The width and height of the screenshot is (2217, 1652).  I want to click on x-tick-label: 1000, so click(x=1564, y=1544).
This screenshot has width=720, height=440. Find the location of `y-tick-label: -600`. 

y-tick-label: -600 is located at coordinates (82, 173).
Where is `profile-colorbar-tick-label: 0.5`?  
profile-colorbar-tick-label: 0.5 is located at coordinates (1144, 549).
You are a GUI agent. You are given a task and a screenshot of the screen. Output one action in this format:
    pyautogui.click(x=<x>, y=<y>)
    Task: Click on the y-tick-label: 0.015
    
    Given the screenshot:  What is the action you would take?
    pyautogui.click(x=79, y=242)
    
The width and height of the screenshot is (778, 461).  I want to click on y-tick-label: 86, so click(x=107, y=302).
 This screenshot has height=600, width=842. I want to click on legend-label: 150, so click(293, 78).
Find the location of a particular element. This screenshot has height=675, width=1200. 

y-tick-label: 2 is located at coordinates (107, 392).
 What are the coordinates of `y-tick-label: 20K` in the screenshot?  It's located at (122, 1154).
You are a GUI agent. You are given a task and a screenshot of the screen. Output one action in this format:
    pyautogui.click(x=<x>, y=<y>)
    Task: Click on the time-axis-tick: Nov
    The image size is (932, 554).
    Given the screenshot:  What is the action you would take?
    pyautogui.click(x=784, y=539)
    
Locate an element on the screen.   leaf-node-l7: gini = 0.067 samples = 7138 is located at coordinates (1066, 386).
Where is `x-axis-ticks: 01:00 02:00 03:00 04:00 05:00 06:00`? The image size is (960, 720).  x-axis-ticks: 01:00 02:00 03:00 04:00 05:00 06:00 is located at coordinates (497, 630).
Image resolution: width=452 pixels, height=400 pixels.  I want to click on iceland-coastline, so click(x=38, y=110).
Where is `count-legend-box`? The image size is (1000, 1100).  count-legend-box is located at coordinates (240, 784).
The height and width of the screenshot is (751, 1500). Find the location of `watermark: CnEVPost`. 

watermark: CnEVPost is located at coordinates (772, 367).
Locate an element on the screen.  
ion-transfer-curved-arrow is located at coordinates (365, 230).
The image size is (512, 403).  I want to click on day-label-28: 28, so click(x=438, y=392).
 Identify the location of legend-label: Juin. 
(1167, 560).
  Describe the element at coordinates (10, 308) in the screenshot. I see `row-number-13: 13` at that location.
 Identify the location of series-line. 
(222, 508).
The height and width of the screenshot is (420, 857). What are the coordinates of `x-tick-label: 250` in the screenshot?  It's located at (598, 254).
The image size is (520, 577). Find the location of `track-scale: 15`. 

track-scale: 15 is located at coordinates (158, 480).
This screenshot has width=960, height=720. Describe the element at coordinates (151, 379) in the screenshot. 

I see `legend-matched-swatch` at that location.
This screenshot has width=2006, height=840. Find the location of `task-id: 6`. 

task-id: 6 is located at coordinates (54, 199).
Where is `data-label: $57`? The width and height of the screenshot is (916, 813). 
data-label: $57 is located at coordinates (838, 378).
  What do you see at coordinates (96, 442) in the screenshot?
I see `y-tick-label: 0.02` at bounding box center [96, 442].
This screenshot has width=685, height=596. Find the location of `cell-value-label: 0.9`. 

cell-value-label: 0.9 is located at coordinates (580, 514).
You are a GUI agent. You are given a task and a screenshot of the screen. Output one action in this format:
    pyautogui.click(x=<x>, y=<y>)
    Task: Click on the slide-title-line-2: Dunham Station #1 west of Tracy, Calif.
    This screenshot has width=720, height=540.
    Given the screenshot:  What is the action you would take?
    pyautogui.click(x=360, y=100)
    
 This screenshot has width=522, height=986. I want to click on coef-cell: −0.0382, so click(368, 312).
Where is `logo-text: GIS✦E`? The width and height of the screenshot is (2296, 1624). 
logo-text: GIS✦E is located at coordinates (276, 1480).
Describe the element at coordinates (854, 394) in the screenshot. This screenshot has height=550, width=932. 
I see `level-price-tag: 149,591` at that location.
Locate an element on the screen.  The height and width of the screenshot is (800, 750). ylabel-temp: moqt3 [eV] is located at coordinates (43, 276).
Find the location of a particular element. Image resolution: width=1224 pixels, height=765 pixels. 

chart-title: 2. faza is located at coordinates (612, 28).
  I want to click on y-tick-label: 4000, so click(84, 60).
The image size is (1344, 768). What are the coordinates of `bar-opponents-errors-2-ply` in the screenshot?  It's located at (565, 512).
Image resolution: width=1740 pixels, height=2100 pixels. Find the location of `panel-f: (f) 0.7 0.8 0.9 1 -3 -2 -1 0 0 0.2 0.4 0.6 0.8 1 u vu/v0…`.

• • • • • • •

Description of the task: Reproduce the entries verbatim, beginning at the line that contains "coordinates (497, 630)." and stopping after the line that contains "The image size is (512, 403).".

Response to the exercise:
Where is `x-axis-ticks: 01:00 02:00 03:00 04:00 05:00 06:00`? The image size is (960, 720).  x-axis-ticks: 01:00 02:00 03:00 04:00 05:00 06:00 is located at coordinates (497, 630).
Image resolution: width=452 pixels, height=400 pixels.  I want to click on iceland-coastline, so click(x=38, y=110).
Where is `count-legend-box`? The image size is (1000, 1100).  count-legend-box is located at coordinates (240, 784).
The height and width of the screenshot is (751, 1500). Find the location of `watermark: CnEVPost`. 

watermark: CnEVPost is located at coordinates (772, 367).
Locate an element on the screen.  
ion-transfer-curved-arrow is located at coordinates (365, 230).
The image size is (512, 403).  I want to click on day-label-28: 28, so click(x=438, y=392).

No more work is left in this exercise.